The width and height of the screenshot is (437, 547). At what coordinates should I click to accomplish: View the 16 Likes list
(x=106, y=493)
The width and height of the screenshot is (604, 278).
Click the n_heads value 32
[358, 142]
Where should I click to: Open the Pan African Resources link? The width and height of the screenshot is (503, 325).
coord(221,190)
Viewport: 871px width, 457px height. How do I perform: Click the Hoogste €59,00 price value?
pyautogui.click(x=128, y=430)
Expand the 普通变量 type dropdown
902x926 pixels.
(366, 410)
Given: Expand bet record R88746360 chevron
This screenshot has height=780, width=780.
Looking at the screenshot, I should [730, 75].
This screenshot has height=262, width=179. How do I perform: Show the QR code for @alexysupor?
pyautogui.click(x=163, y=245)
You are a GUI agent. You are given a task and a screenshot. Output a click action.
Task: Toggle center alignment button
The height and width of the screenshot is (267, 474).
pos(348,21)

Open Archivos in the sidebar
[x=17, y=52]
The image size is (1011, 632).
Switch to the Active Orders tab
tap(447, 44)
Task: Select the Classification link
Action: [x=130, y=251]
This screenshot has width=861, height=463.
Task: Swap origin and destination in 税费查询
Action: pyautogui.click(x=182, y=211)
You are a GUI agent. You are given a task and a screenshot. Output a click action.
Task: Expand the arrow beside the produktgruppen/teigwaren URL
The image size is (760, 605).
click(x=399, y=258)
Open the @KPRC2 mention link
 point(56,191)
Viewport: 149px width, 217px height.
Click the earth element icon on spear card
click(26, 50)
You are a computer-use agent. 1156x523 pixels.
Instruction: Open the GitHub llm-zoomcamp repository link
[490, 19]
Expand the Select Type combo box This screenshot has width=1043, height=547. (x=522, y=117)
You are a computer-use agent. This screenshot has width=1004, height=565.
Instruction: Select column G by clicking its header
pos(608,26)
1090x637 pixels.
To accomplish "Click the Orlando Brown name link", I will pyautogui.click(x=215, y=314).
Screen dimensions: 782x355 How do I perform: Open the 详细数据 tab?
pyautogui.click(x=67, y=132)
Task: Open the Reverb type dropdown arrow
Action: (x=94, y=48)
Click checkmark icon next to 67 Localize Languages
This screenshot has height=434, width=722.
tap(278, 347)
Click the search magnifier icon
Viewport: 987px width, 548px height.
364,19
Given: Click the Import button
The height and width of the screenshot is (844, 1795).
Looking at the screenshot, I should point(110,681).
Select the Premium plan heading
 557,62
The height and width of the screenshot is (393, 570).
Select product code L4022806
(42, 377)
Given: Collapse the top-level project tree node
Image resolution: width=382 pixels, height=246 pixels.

Exercise requirements: Please give back exactly the lines of the listing above that run from the one containing "Task: Toggle center alignment button" through the one containing "The image size is (1011, 632).", and only those.

Reply to the task:
Task: Toggle center alignment button
The height and width of the screenshot is (267, 474).
pos(348,21)

Open Archivos in the sidebar
[x=17, y=52]
The image size is (1011, 632).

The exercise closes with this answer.